Ressources en Eau: aucune crainte sur l’alimentation

barrage

Le ministre des Ressources en eau, Arezki Baraki, a affirmé lundi à Alger que le pays dispose de réserves hydriques « suffisantes » pour satisfaire aisément les besoins des citoyens durant cette année, indiquant que le taux de remplissage des barrages est de 63%.

« Le volume des eaux en réserve, tant au niveau des barrages qu’au au niveau des stations de dessalement et même de la nappe phréatique, est suffit pour répondre aux besoins des citoyens durant l’année en cours », a déclaré le ministre à la presse en marge d’une réunion ayant regroupé les cadres centraux et locaux du secteur ainsi que les dirigeants des entreprises en charge du Service publique de l’eau, consacrée à l’examen des moyen de la mise en œuvre de la feuille de route du secteur issue du Plan d’action du Gouvernement

Évoquant la production annuelle d’eau potable s’élevant à 3,6 mds M3, M. Baraki a précisé que ce volume est en deçà de tous les besoins quotidiens de l’ensemble des citoyens en raison de la faible rentabilité des réseaux.

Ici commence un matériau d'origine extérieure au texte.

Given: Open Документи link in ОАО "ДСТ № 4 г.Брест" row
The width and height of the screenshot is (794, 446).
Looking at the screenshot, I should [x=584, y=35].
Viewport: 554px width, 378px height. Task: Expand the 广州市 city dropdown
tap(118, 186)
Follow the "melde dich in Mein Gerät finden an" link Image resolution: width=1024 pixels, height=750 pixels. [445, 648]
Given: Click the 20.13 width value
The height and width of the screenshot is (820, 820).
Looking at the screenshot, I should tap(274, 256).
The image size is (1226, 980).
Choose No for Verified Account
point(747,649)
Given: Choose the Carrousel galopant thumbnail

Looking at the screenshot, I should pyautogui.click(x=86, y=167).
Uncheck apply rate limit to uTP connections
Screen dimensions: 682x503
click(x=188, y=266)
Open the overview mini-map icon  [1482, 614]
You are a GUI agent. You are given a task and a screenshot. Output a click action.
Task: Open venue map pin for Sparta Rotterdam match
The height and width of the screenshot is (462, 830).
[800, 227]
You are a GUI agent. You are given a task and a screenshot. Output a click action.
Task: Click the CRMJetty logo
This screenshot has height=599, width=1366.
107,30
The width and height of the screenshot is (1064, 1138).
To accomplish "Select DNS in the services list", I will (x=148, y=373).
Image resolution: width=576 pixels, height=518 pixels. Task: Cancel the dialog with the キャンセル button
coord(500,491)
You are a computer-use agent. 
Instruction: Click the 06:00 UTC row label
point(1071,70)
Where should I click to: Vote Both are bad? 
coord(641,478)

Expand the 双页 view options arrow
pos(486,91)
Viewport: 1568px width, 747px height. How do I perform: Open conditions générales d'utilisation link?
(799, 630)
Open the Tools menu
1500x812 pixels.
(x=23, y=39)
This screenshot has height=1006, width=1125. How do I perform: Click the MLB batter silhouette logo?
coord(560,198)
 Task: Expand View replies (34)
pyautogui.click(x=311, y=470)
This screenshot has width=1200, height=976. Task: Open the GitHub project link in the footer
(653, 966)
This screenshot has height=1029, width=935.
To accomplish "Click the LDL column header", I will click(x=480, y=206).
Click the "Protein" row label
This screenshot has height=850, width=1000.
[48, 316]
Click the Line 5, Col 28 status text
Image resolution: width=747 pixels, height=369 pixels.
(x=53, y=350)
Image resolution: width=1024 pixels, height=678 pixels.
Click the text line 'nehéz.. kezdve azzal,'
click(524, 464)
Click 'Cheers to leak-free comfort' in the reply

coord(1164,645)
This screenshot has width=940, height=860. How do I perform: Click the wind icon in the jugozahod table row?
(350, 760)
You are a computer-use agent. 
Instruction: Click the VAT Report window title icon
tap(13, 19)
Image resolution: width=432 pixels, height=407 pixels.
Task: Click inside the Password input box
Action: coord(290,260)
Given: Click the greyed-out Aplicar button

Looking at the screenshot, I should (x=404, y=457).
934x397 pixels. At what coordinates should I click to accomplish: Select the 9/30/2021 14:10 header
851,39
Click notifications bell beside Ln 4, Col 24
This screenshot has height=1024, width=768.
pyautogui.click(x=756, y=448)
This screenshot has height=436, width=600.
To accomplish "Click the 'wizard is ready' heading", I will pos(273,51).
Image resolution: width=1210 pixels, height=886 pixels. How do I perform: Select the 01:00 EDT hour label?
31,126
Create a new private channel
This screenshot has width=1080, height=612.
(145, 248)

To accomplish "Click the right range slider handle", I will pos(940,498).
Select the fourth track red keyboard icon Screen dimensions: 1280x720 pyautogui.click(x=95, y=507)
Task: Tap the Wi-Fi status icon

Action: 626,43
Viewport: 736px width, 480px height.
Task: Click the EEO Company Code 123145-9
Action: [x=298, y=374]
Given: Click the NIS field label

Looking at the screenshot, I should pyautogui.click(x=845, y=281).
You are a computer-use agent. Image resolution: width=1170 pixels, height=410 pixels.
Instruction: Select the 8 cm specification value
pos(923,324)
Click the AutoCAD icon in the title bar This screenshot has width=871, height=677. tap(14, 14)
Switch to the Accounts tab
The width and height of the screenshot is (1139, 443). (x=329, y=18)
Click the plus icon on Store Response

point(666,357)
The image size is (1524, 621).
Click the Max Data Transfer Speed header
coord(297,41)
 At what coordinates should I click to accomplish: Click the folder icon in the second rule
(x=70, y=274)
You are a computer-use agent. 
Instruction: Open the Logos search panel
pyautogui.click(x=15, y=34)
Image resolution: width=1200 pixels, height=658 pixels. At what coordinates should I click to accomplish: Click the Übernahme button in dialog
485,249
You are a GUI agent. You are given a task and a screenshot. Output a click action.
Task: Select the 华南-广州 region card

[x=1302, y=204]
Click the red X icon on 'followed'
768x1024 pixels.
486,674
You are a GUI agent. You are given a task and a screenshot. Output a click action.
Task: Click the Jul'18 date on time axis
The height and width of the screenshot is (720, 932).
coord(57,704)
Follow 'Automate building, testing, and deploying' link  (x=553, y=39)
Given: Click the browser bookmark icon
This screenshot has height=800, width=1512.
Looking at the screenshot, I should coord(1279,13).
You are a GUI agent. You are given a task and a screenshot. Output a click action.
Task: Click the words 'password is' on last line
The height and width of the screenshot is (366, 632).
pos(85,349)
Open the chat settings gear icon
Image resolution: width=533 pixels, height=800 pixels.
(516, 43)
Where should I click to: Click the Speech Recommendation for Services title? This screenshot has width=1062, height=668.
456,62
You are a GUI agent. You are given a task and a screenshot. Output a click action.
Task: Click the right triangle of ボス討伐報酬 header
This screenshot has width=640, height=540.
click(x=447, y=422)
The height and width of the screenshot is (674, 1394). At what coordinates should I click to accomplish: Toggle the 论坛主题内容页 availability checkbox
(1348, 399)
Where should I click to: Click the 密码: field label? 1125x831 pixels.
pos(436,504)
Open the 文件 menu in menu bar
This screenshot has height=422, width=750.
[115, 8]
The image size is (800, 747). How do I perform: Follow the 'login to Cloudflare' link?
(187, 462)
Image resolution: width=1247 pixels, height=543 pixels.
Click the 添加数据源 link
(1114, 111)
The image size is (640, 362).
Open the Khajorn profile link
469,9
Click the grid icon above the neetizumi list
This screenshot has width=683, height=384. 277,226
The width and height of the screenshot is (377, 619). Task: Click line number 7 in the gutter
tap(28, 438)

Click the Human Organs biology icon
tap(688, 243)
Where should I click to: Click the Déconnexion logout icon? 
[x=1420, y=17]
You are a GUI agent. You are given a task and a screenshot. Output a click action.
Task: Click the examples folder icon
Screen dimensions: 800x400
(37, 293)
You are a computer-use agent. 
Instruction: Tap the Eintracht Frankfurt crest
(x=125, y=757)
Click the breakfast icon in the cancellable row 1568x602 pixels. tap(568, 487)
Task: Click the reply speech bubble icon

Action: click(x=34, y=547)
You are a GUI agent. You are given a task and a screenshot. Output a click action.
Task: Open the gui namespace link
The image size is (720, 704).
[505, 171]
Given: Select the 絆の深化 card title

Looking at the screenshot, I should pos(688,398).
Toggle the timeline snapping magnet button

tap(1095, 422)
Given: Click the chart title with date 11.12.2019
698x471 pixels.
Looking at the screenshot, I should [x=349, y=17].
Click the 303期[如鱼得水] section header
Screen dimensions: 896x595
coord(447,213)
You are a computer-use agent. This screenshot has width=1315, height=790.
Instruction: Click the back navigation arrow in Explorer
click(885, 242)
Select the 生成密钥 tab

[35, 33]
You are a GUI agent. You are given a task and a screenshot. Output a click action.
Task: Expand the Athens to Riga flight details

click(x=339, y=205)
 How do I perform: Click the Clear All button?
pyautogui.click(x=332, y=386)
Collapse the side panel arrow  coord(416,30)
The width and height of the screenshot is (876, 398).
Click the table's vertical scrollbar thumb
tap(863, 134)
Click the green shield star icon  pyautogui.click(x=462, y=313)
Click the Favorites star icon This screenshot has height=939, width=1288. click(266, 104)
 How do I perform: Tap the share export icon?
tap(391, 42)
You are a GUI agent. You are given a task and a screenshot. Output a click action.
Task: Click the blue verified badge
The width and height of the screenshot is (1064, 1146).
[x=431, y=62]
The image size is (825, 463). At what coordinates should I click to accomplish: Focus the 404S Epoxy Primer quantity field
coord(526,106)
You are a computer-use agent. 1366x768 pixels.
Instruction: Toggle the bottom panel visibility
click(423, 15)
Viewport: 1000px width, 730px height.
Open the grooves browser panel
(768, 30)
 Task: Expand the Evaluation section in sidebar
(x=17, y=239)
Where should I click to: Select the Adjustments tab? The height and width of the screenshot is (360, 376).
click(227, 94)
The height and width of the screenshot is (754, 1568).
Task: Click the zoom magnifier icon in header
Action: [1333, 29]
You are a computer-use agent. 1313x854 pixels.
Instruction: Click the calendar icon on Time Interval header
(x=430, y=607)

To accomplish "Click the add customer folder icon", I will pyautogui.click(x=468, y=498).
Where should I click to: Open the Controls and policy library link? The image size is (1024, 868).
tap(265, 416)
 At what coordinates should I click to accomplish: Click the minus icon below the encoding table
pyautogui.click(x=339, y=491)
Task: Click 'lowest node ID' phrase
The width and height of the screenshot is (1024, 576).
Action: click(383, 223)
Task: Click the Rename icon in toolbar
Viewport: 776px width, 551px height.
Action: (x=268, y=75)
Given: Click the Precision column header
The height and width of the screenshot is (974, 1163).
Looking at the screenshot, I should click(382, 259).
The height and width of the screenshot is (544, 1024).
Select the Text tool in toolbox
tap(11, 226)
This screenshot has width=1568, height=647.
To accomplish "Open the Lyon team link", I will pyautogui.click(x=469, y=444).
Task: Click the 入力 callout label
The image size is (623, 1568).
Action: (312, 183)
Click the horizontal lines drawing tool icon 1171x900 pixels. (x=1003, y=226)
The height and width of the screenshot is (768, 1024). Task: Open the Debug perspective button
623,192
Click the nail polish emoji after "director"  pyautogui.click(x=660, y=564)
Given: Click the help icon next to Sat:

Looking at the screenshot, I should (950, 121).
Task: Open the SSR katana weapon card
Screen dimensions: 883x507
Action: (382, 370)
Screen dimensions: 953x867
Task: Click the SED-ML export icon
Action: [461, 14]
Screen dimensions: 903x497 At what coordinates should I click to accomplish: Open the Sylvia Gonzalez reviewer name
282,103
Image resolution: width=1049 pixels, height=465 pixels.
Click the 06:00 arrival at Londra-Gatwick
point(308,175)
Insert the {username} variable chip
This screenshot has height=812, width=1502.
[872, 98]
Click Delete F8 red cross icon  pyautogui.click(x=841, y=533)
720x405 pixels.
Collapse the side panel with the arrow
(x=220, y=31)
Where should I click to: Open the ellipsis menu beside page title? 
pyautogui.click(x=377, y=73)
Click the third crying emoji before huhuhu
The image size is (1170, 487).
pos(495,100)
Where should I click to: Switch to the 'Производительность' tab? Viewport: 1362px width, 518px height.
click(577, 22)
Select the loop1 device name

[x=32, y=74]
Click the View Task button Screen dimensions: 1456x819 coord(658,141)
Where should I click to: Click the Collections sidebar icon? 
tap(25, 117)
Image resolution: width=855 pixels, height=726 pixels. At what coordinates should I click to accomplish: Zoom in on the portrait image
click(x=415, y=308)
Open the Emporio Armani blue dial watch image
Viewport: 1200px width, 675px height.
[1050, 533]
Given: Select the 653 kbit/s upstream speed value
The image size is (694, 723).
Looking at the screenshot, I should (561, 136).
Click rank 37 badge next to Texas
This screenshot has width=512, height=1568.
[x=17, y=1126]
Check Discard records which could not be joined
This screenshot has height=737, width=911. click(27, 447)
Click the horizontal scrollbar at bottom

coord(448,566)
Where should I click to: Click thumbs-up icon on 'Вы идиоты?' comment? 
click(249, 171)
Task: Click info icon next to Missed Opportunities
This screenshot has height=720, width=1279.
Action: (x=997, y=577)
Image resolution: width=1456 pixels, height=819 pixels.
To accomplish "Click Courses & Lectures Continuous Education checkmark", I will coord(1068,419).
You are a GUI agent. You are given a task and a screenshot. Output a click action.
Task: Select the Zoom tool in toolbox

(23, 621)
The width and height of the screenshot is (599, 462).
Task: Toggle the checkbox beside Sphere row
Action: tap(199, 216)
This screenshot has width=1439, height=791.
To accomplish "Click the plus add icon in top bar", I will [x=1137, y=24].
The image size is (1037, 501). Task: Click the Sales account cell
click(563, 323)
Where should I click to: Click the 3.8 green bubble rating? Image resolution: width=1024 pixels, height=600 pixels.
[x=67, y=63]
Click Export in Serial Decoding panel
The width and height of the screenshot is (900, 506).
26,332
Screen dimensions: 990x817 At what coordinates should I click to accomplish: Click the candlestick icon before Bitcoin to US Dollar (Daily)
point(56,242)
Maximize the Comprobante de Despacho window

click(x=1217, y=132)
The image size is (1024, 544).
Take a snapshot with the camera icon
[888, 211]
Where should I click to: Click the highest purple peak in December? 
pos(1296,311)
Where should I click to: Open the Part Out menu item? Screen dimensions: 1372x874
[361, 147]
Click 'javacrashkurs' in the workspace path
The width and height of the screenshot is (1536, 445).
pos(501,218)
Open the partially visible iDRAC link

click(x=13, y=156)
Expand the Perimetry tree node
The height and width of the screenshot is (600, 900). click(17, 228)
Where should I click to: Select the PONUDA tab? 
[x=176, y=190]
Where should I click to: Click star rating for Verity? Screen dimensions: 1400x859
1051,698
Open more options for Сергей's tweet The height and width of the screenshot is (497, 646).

Tabler sur la nappe phréatique et l’eau de mer dessalée

Concernant le retard des pluies cette année, le ministre a indiqué que cela était du aux changements climatiques à travers le monde et que la solution réside dans la combinaison entre deux ressources en eau dont disposent l’Algérie, à savoir les eaux souterraines disponibles en grandes quantités dans le Sud et l’eau de mer dessalée au Nord.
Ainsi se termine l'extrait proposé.